Objective: To determine the effectiveness of trigger point manual therapy (TPMT) for reducing chronic noncancer pain and associated problems in adults, by analyzing all relevant randomized controlled trials (RCTs).
Data sources: We searched databases and clinical trials registers from their inception to May 2017.
Study selection: We included RCTs in any language that recruited patients older than 18, with pain of 3 months' duration or more. We assessed pain, function, and patient-reported improvement as outcomes.
Data extraction: Two authors independently extracted and verified data. Meta-analysis was completed where possible, otherwise data were synthesized narratively.

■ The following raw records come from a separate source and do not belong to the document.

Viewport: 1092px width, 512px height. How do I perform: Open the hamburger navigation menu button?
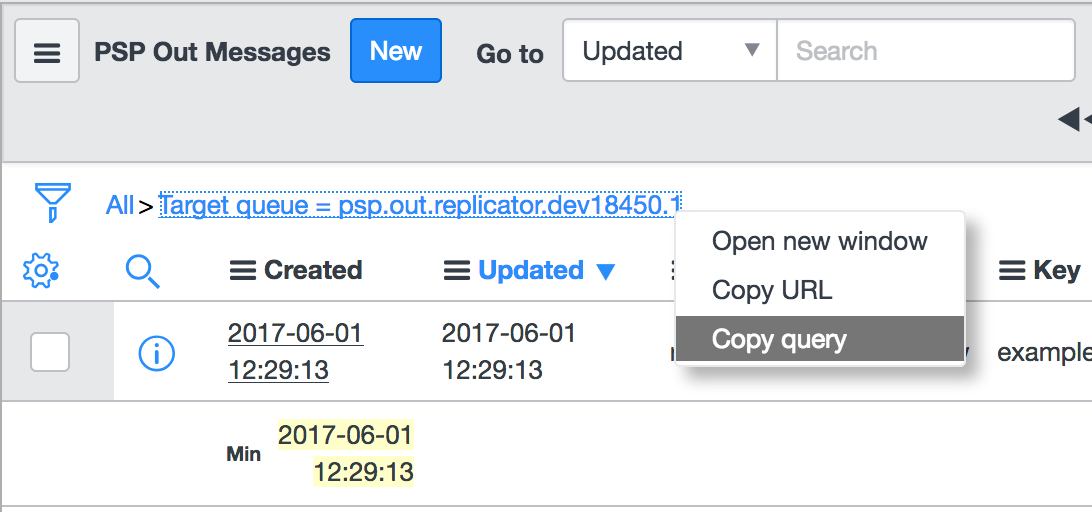coord(47,51)
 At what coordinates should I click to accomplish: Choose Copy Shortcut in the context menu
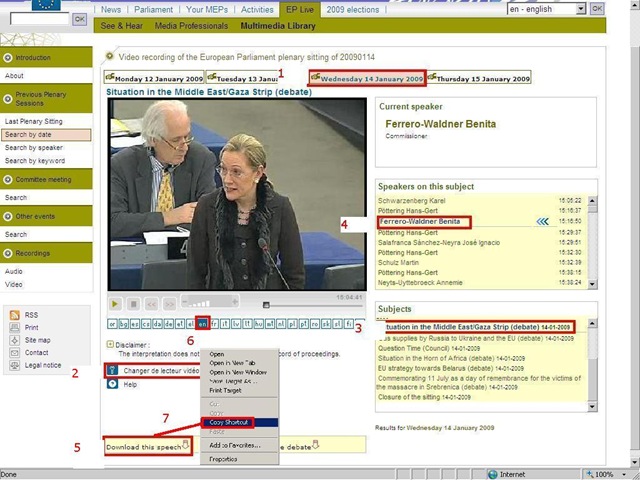pos(229,423)
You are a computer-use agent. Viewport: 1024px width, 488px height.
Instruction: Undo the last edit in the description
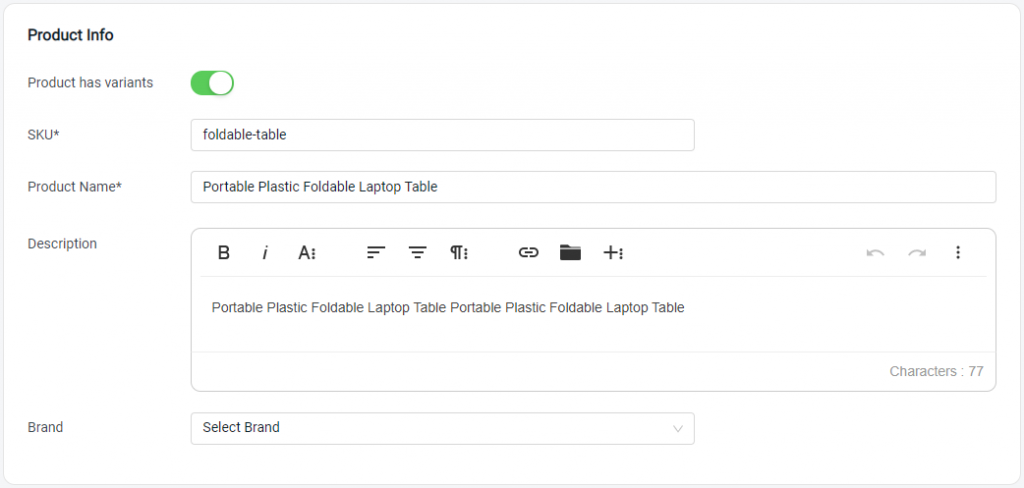click(x=875, y=253)
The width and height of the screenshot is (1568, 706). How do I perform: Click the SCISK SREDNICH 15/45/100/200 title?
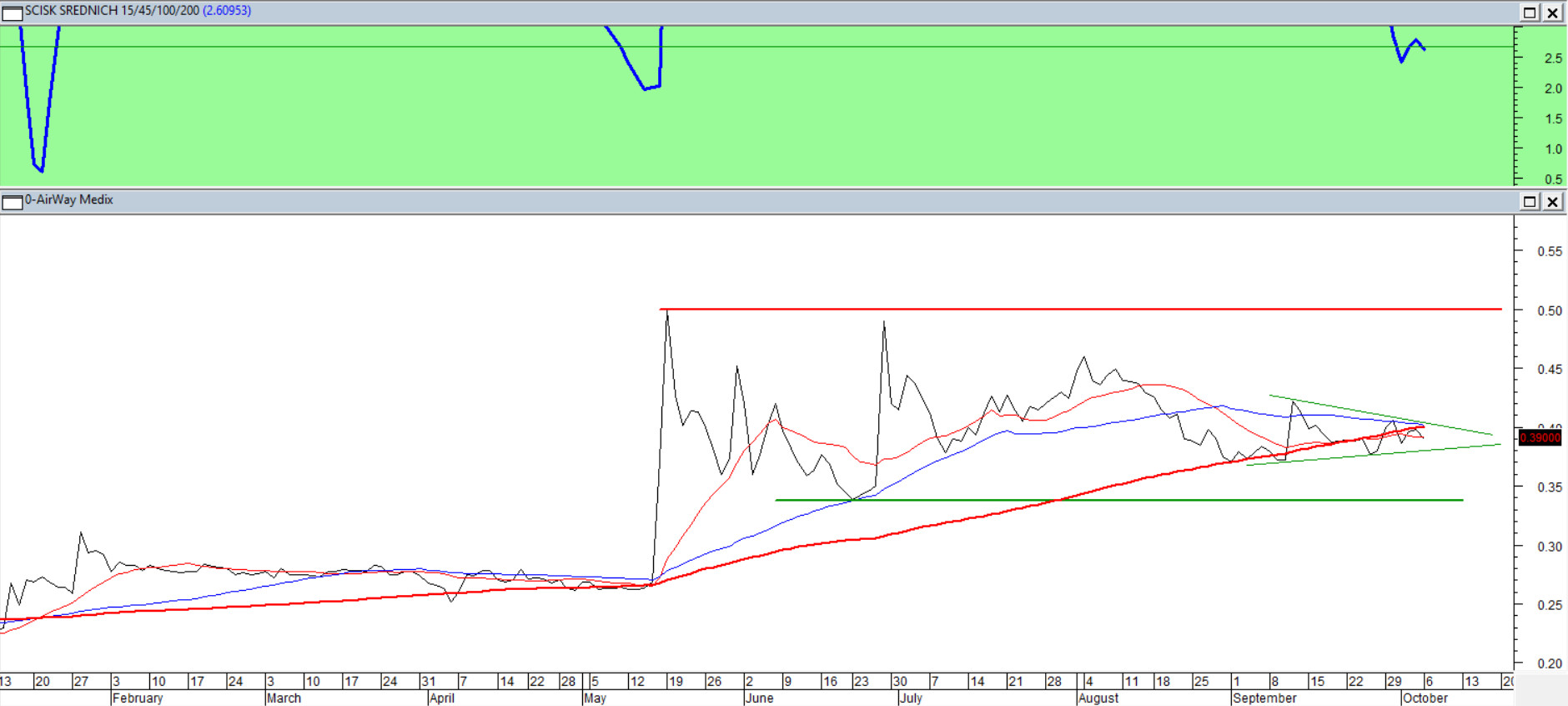pos(112,11)
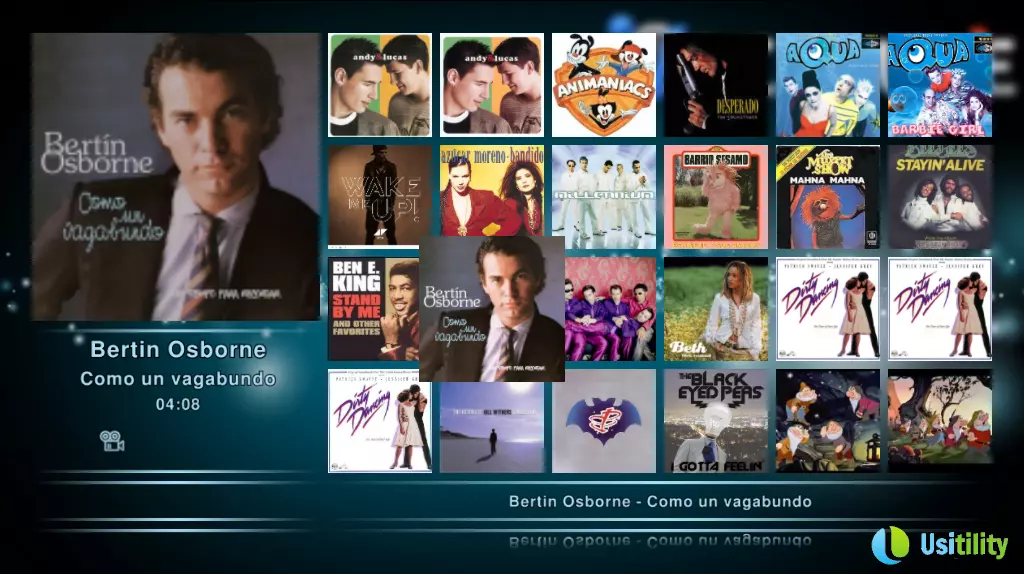The width and height of the screenshot is (1024, 574).
Task: Click the highlighted Bertin Osborne cover in the grid
Action: click(492, 309)
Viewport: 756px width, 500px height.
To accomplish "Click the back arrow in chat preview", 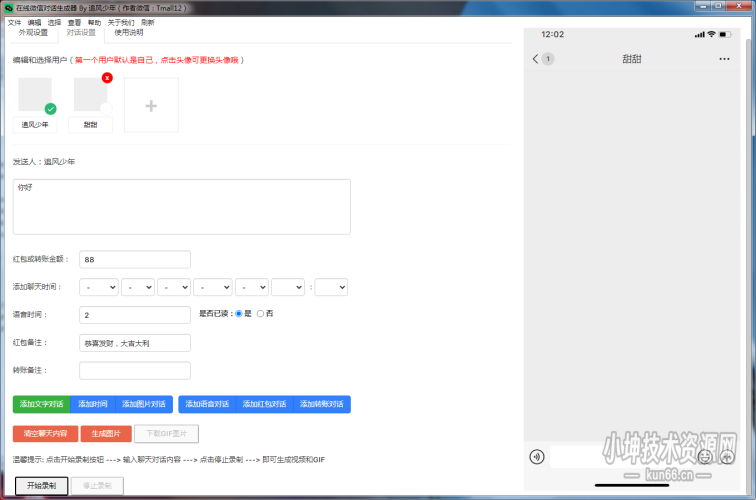I will [x=536, y=59].
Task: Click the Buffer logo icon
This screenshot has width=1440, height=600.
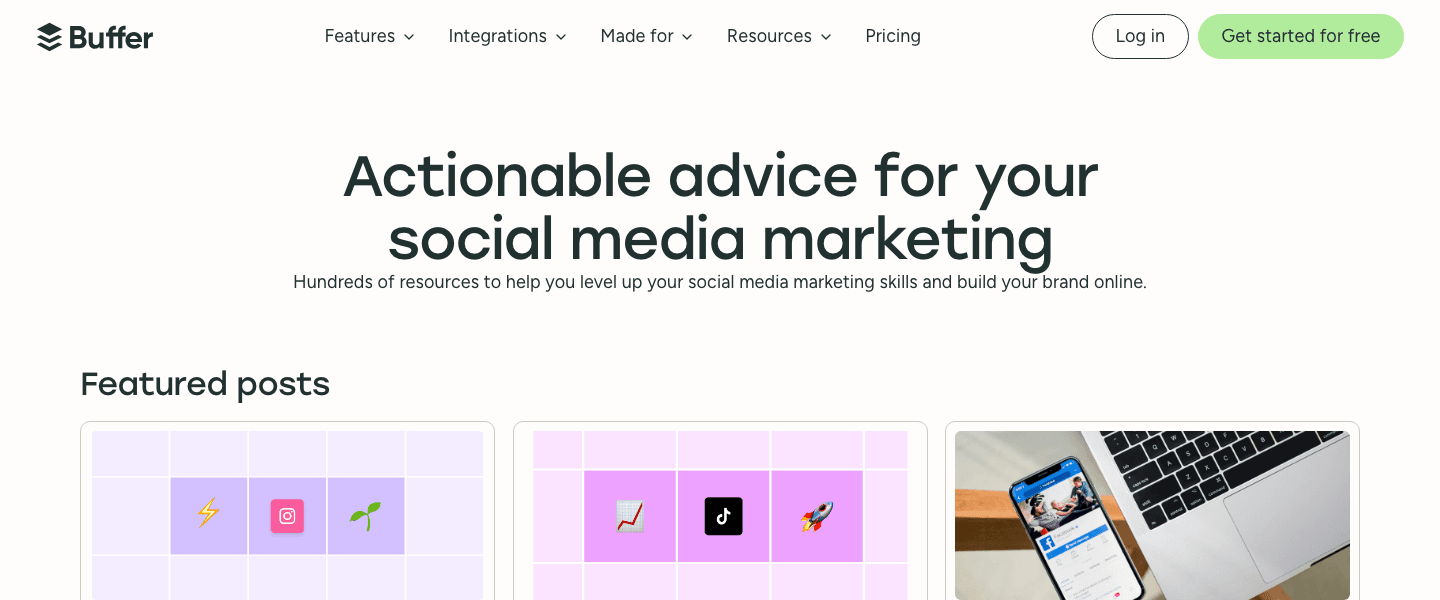Action: click(x=50, y=37)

Data synthesis: We combined all data using a random-effects model and assessed the quality of evidence using GRADE. A total of 19 trials (involving 1047 participants) met inclusion criteria, representing TPMT treatment of musculoskeletal, pelvic, and facial pain. No effect was found for short-term pain relief (mean standardized difference -0.53; 95% confidence interval [CI], -1.08 to 0.02). One small study showed a longer-term benefit for pain (mean standardized difference -2.00; 95% CI, -3.40 to -0.60) but with low confidence in the effect. Significant gains emerged for function (mean standardized difference -0.77; 95% CI, -1.27 to -0.26) and in patient global response (odds ratio 3.79; 95% CI, 1.86-7.71) from 4 studies, but not for health-related quality of life.
Conclusions: Evidence for TPMT for chronic noncancer pain is weak and it cannot currently be recommended.
Keywords: Chronic pain; Manual therapies; Rehabilitation; Trigger points.